The simplest story is that the Fed is raising rates more than would like Trump, and it seems like it's only a matter of time before his war of words that keeps growing does not turns into action. Trump, after all, has already gone on to say that he was "not thrilled" with what the Fed is doing to "very unhappy", instead of considering it as the "biggest risk" for the # 39; s economy. It is therefore not necessary to read between the lines when Trump says, as far as he is concerned, that the Fed is independent only "in theory".

Of course, this will only worsen in the run-up to the 2020 elections.

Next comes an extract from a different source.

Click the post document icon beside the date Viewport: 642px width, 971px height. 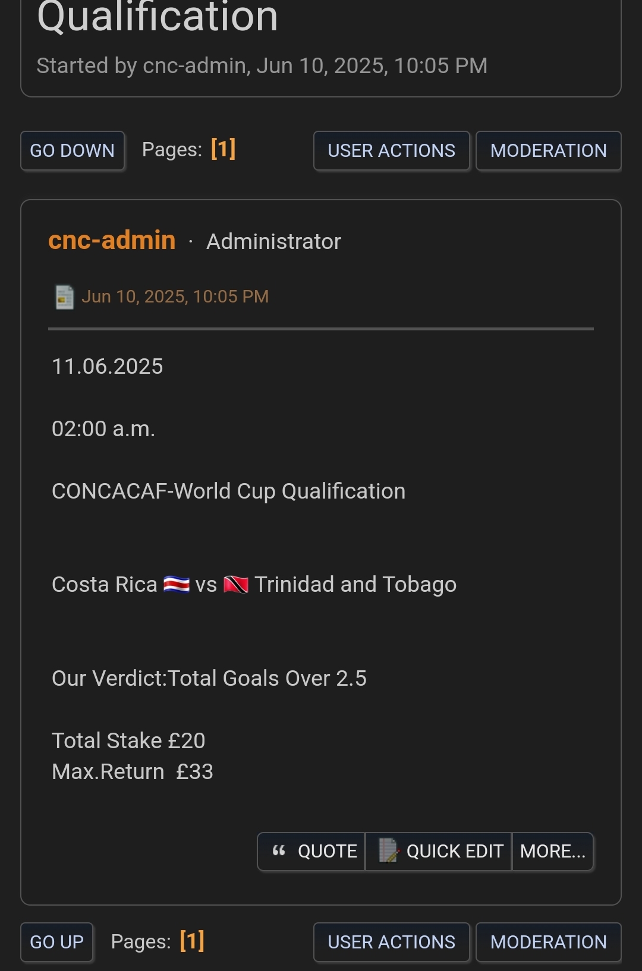tap(64, 297)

There are two reasons for that. The first is that the Fed has given all indications as to the continued rise in interest rates at the same slow and steady pace that it has set for two years. Although he did not raise them during his meeting on Thursday, he wanted to remind that further rate increases are coming. Why would not they? Trump introduced a $ 1.5 trillion tax reduction into the economy, while unemployment was already 4.1%. This has forced the Fed to raise interest rates more than it was going to, so rates should soon reach about 3% or more.

It might not seem like a lot, and it's not by historical standards, but by our current standards. Interest rates are still zero in the euro zone and Japan. This means that investors can do much better to put their money in US Treasury bonds than, for example, in German bonds – and when they do, the dollar rises. A little, actually. Consider this: Since the beginning of the year, the trade-weighted dollar has risen by 7.6% against a broad basket of currencies and has reached its highest level in 20 years.

This is the second reason why the fight between Trump and the Fed will get worse. A strong dollar hurts two of the things he talks about most in the economy: the trade deficit and the factory jobs.

It's quite simple: the more the dollar appreciates relative to other currencies, the more our exports cost in other countries. They will therefore buy less of what we manufacture – especially manufactured goods – and we will buy more of their cheaper products. It's not necessarily an economic problem, but it can be political. That was at least the case for Democrats in 2016. It was the last time the dollar reached this level and the result was a localized blue-collar recession that might have helped to tip the states pivots from Rust Belt to Trump.

Trump will continue to feel threatened by the Fed. As we have seen, he does not let things like the standards hinder when he feels threatened – especially before the elections. He will transfer or expel whoever he wants, even if they are supposed to be independent. That was the case of the FBI Director and the Attorney General, and this could become the case of Fed Chairman Jerome H. Powell. That said, there is a difference here: the Justice Department's officials are not informally independent, while the Fed's presidency is a matter of law. The head of the Fed can only be fired for "just cause", which is generally not considered to include policy disagreements. This is the kind of thing the courts should apply.

Would they do it? Good question.

In the meantime, you may want to pay special attention to all those on television who say the Fed is raising rates too quickly. There is a good chance that Trump is.